«Lavoro per rinforzare il club». Parole di Massimo Moratti qualche giorno fa e, nonostante le smentite di facciata, per lui questo vuol dire usa cosa sola: tornare. Mentre Thohir insomma fa sapere di essere all'opera per cedere una quota di minoranza, Moratti intanto lavora a un piano B che adesso ha una scadenza: giugno. E le indiscrezioni intorno a lui diventano ogni giorno più precise. Come ha anticipato il Giornale il 26 febbraio, le conferme sono due: il desiderio di Moratti di riappropriarsi della sua creatura (da qui il passaggio dal «se serve mi faccio da parte» di fine 2015 alla frase di cui sopra) e la voglia di Thohir di sistemare un'operazione che comincia a costargli troppi soldi e troppe incertezze. Intendiamoci però: quella dell'imprenditore indonesiano non è vista come un fallimento. Certo, la mancata qualificazione alla Champions peserebbe molto nelle casse nerazzurre, ma Thohir ha fatto esattamente quello per cui era stato cercato: ha svuotato l'Inter dei suoi troppi dipendenti, ha sensibilmente abbattuto il monte ingaggi dei giocatori, ha ringiovanito (e non poco) la rosa della squadra. E guardando bene nel bilancio della società si scopre che i parametri fissati dal fairplay finanziario non sono così lontani dall'essere raggiunti, anzi. Però adesso ci vuole un passo ulteriore e Thohir da imprenditore non si sente più di farlo, mentre Moratti da presidente sì. O meglio: non da solo ma di nuovo in testa a tutti.

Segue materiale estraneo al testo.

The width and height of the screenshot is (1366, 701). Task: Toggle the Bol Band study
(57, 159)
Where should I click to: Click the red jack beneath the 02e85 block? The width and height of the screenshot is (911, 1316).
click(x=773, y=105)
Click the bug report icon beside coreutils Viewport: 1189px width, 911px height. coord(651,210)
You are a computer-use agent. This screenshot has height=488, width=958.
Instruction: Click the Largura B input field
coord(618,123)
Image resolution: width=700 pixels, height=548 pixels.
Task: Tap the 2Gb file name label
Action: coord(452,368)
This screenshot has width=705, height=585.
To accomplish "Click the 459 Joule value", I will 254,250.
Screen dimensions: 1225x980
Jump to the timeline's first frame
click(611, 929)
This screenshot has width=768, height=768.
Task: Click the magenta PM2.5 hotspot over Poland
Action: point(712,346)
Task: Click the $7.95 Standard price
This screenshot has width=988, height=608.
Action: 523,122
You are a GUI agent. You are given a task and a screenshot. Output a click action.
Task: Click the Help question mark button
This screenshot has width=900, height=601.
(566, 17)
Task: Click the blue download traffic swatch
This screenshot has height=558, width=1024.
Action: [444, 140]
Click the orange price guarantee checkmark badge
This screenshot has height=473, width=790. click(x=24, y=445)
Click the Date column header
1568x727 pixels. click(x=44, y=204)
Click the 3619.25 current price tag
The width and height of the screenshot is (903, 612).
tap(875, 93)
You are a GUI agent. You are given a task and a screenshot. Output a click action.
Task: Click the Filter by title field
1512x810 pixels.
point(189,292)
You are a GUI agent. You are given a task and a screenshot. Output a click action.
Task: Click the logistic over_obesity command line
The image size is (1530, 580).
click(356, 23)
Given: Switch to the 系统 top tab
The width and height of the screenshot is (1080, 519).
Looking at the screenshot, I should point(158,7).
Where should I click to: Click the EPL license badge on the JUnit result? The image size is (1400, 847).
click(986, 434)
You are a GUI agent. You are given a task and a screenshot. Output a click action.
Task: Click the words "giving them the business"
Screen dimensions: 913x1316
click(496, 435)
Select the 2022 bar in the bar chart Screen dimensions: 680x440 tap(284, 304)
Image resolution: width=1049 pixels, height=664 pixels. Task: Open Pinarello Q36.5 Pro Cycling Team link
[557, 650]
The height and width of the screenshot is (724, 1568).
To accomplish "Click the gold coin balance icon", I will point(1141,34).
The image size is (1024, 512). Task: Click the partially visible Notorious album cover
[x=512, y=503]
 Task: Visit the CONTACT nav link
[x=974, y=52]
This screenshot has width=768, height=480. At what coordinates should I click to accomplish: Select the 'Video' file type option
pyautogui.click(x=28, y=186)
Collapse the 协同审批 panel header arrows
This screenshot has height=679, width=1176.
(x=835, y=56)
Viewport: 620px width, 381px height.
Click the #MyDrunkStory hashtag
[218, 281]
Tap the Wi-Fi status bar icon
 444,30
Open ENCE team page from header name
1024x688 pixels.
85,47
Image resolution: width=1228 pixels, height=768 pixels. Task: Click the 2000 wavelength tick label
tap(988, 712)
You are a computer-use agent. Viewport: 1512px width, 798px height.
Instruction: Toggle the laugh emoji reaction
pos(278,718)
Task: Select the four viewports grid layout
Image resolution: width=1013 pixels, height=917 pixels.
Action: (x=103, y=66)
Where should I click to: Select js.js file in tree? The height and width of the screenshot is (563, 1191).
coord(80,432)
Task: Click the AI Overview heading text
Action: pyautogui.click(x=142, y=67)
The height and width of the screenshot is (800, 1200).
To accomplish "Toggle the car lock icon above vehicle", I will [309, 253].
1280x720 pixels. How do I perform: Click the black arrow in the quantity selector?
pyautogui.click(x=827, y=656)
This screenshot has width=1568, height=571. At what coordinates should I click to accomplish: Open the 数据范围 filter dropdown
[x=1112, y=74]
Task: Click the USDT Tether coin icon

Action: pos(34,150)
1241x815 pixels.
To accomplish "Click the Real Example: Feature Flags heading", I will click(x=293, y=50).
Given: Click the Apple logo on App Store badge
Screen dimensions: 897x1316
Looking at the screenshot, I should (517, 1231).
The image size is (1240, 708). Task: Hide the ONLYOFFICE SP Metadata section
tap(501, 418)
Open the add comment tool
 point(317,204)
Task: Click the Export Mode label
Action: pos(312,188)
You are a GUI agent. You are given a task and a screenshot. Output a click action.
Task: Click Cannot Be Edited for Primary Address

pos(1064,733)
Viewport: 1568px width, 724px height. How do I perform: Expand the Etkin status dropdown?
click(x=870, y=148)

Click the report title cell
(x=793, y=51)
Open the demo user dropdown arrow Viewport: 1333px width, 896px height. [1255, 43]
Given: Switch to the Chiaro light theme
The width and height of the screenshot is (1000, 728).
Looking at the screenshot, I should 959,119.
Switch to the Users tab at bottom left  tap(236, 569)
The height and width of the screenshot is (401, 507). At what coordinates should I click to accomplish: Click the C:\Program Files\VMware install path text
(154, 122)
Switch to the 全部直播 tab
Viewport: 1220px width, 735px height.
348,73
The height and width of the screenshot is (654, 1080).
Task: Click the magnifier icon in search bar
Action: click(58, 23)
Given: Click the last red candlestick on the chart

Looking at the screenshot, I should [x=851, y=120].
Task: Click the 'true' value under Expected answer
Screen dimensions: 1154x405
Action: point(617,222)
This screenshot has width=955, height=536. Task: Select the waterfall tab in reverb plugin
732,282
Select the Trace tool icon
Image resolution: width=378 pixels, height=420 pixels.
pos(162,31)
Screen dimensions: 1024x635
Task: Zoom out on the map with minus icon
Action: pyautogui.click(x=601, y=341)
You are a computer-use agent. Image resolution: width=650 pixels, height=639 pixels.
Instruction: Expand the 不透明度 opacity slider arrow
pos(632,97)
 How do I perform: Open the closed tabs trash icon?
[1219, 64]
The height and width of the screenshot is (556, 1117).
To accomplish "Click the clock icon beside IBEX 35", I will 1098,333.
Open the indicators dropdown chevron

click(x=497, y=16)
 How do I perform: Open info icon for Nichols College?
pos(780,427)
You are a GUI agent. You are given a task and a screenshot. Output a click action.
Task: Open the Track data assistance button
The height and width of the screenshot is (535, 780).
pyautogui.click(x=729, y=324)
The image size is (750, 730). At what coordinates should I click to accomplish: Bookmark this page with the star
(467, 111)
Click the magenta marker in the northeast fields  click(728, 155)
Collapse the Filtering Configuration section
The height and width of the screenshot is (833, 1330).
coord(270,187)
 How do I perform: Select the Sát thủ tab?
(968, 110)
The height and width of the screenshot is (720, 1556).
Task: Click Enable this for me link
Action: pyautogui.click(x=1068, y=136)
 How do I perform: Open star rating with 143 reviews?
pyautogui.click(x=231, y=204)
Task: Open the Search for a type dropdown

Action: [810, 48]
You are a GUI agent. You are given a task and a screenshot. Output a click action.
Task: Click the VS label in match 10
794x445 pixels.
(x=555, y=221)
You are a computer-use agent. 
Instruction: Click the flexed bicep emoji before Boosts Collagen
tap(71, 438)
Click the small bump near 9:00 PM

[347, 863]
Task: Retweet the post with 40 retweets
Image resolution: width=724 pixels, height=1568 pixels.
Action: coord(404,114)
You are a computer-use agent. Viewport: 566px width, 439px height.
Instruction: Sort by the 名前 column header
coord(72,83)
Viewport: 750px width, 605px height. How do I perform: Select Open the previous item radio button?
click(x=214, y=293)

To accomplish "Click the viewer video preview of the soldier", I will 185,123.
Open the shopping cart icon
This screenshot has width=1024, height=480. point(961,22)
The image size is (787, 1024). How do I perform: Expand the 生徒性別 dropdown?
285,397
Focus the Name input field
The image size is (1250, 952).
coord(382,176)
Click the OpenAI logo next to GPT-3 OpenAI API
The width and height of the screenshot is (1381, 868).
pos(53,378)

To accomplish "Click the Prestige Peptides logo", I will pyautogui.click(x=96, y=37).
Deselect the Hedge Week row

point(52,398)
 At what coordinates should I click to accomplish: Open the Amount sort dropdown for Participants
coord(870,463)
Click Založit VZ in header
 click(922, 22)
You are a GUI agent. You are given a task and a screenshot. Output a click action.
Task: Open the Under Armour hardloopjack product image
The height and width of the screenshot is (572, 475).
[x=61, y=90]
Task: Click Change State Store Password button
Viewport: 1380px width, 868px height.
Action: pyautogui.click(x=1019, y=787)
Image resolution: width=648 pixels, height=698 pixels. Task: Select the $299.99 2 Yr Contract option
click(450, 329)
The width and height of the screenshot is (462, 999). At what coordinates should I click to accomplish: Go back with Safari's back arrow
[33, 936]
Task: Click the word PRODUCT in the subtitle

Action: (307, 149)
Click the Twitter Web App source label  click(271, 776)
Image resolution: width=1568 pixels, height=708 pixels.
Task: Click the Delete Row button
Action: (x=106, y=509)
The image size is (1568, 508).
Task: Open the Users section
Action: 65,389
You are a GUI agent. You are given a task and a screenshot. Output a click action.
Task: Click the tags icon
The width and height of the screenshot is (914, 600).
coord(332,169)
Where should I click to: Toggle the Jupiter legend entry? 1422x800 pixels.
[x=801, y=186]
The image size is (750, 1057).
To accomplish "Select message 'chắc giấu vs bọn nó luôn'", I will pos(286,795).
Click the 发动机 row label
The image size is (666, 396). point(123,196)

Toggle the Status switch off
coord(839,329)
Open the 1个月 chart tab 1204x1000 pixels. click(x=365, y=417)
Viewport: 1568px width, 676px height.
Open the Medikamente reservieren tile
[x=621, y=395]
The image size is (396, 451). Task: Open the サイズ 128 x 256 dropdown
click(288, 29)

Ed è qui che lo scenario si fa sempre più concreto. Il via libera all'Operazione Ritorno è stato l'annuncio del rinnovo della partnership con Pirelli, avvenuto improvvisamente a febbraio con notevole ritardo e dopo mesi di tentennamenti. Thohir a gennaio aveva già fatto presente a Moratti della necessità di rientrare da una parte dell'investimento (la cosa non era stata gradita) e così, tramite Pirelli, ecco ChemChina, i nuovi proprietari del marchio italiano e soci di Marco Tronchetti Provera. Se Thohir dunque arriva a trattare con il colosso dell'elettronica Suning, Moratti comincia a elaborare il suo piano: si parla dell'acquisto del 25%, che sommato al suo 29,5% fa maggioranza. E con la richiesta che l'ex presidente torni a capo della società, come garanzia. Questo è «rinforzare il club», con un ulteriore piano nel caso in cui Thohir decidesse di defilarsi: un fondo amico del Kuwait, già in affari con la Saras, sarebbe pronto ad investire nell'Inter. Già, la Saras: l'azienda dei Moratti che, dopo gli accordi con i russi di Rosneft, non è più legata a doppio filo contabilmente parlando - con l'Inter, ed ha ricominciato dopo 7 anni a produrre dividendi. Quei dividendi che sono stati storicamente il borsellino di Massimo per fare grande la sua Inter. E la squadra? Roberto Mancini resta la prima scelta per la panchina, ma non è sicuro che non decida di mollare dopo un anno così travagliato (le recenti parole di Stankovic al riguardo suonano profetiche). Ecco allora che l'obbiettivo diventa Diego Pablo Simeone.
Il Cholo che qualche segnale ha già mandato dopo essere stato è notizia - già sondato. Arriva Banega (suggerito da Moratti), potrebbe partire Handanovic (una clausola nel contratto che glielo permette), piace Perin, infortunio di ieri permettendo. E per sopperire alla possibile partenza di Icardi (mancata la Champions League, il ricavo dalla sua cessione quest'anno è un'occasione troppo ghiotta) Moratti ha una pazza idea: rivedere Ibrahimovic all'Inter, anche a 35 anni, anche per vincere subito un personale nuovo derby col Milan. Lo svedese non sarebbe contrario e a Moratti pare lo abbia già detto mesi fa: basta pagare (e super bene) il suo stipendio, visto che il cartellino è a costo zero. Ovvio: ci sarebbe Mino Raiola, il suo manager che da anni non frequenta più Appiano Gentile.
Ma esperienza insegna - non è un problema insormontabile quando i soldi tornano a girare. Insomma: questo è il puzzle di Moratti, che ogni giorno ha un pezzo in più. Giugno non è lontano per scoprire se verrà completato.